**Pixel coordinate grounding data**
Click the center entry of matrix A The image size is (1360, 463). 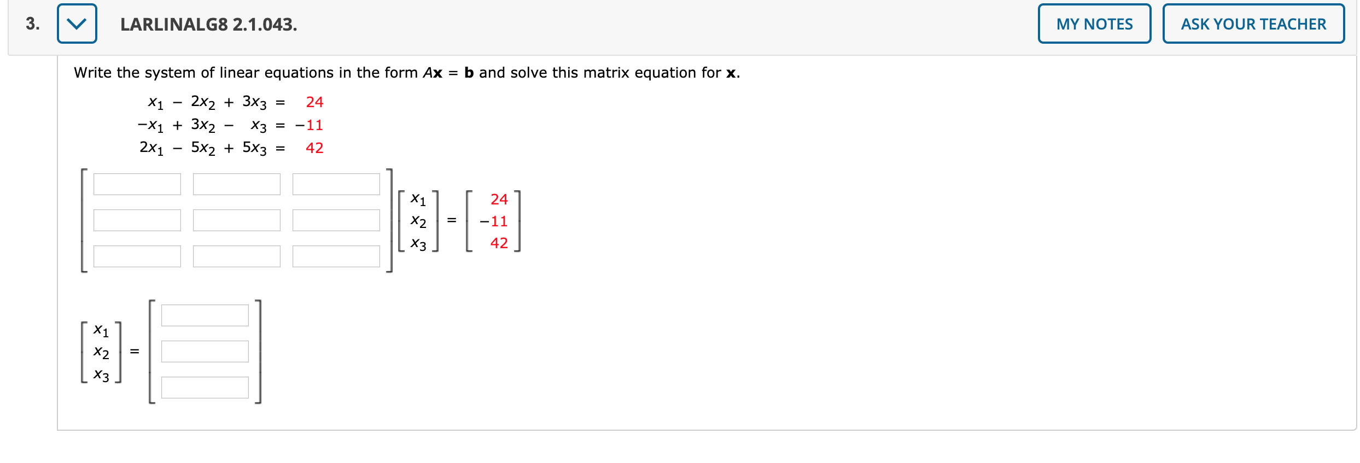[x=237, y=220]
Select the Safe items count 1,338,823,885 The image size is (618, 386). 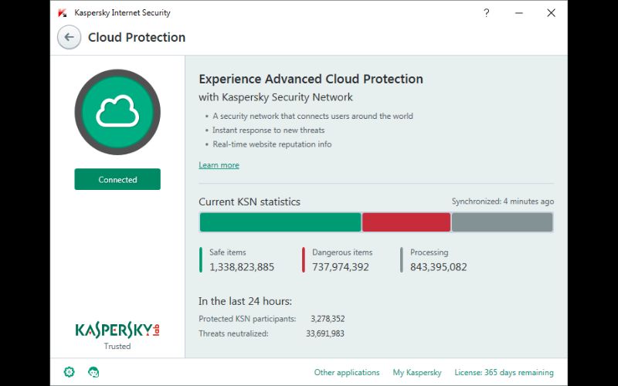[x=242, y=267]

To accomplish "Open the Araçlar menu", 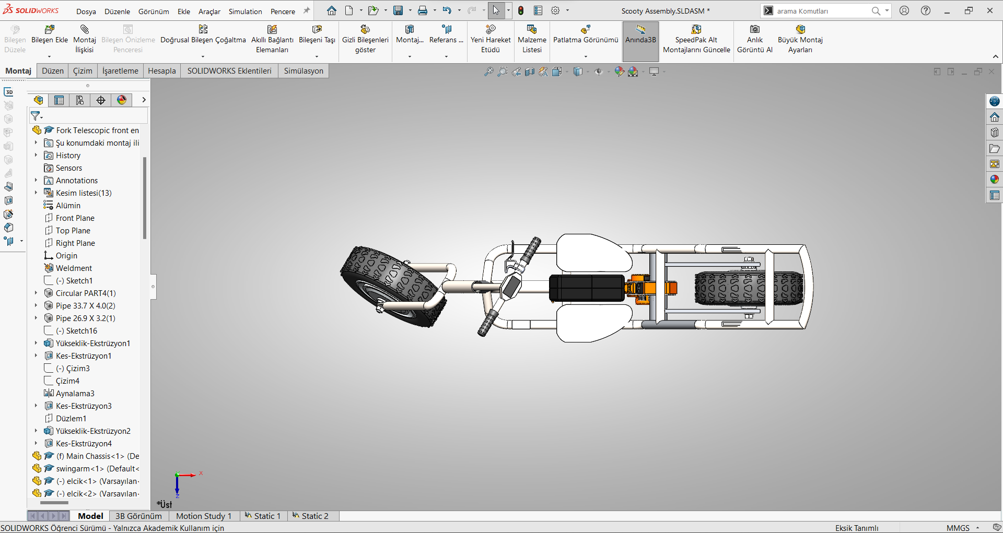I will (x=209, y=11).
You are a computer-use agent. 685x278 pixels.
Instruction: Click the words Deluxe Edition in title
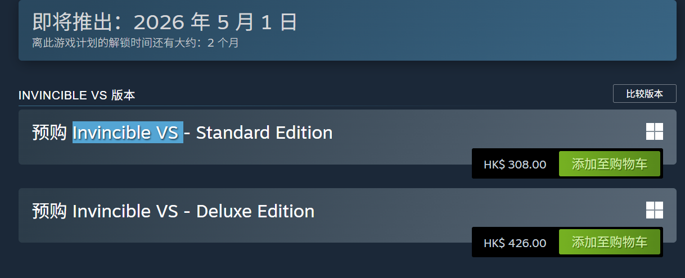pyautogui.click(x=255, y=212)
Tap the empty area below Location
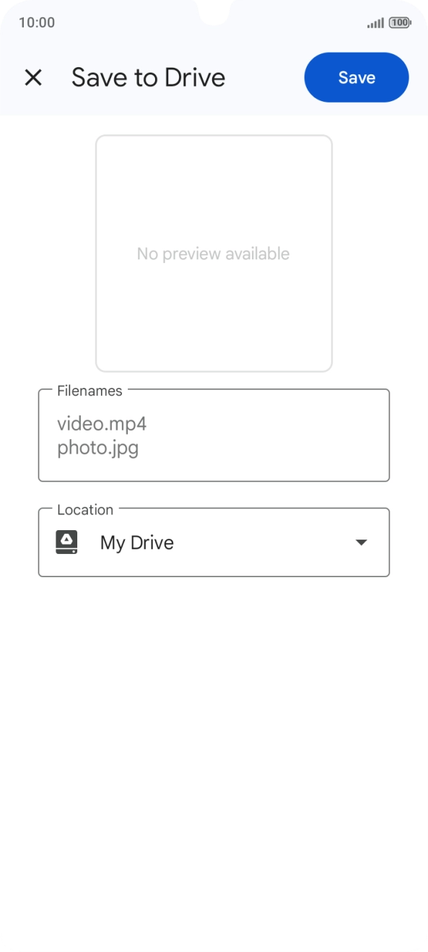 point(214,758)
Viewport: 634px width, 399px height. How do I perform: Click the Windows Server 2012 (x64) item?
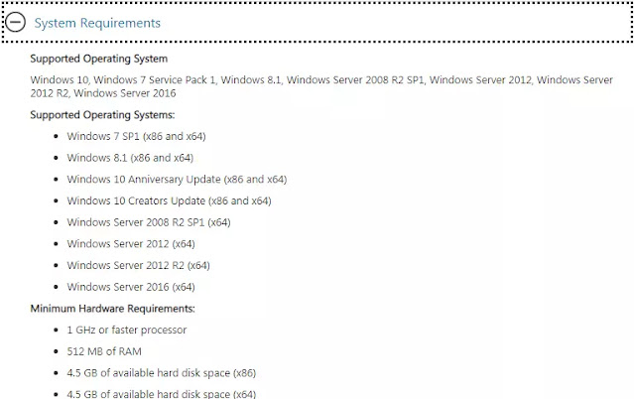point(131,243)
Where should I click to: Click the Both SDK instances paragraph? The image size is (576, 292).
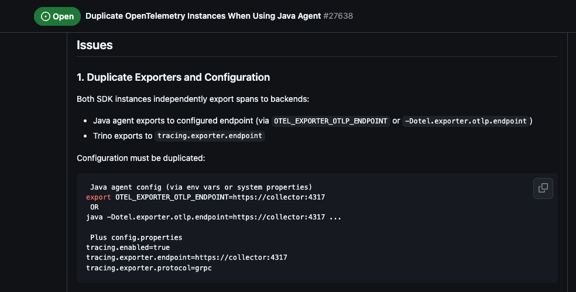point(193,99)
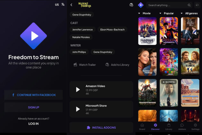Open the Asteroid City movie poster
This screenshot has width=202, height=135.
click(x=190, y=93)
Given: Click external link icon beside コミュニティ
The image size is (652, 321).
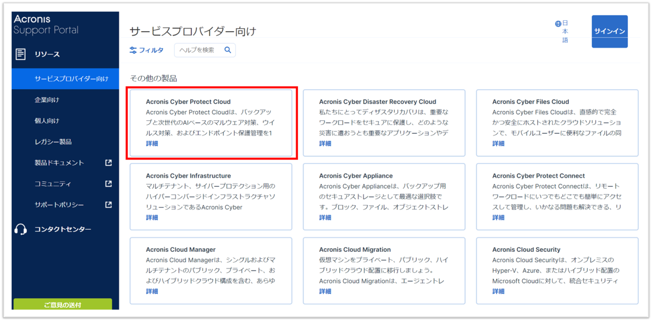Looking at the screenshot, I should tap(108, 184).
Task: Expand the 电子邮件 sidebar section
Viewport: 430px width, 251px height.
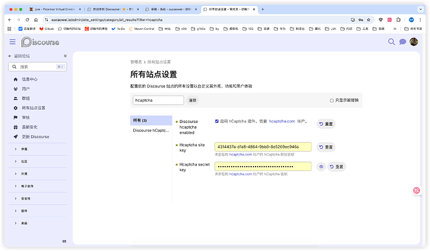Action: point(27,186)
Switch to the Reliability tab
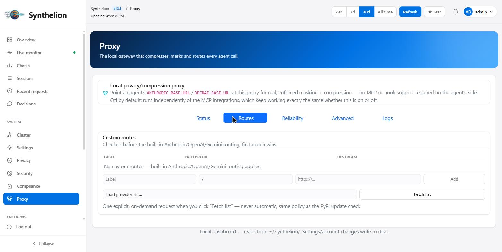 (293, 118)

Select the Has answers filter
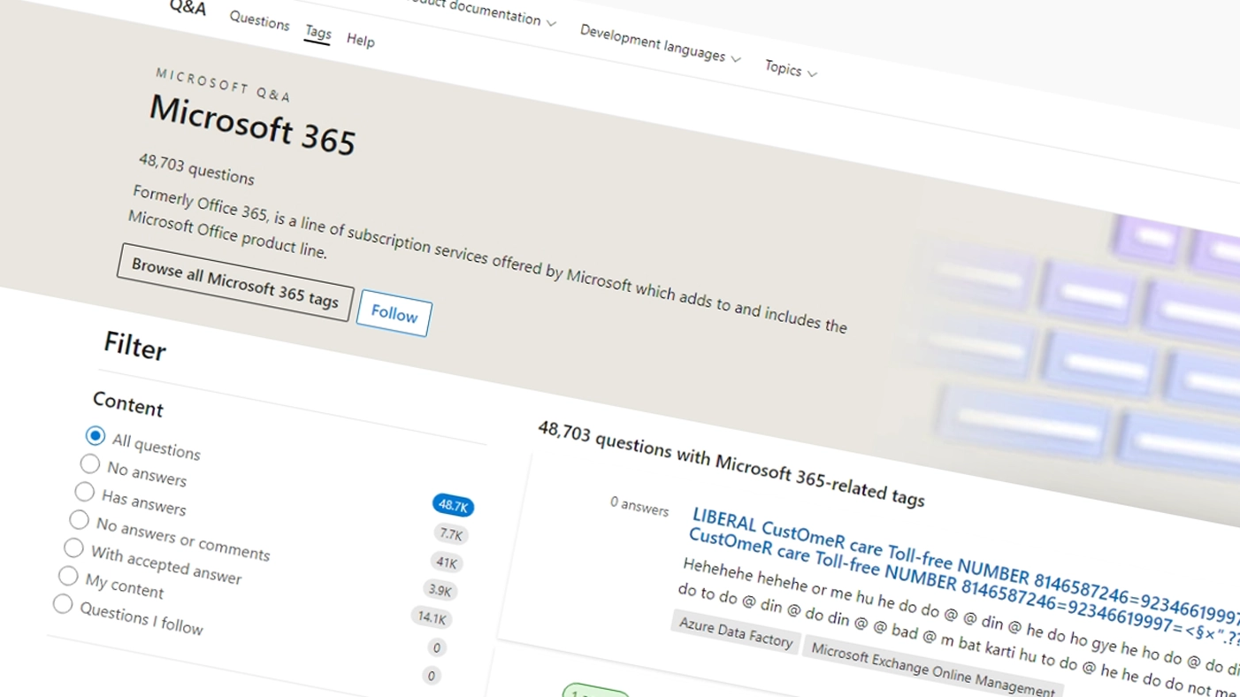pos(84,492)
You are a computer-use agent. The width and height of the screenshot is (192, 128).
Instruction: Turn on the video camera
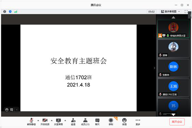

**TASK OBJECTIVE**
What number of lines in the records contain the word "agent"? Answer with that number alone.

**WRITTEN SOLUTION**
2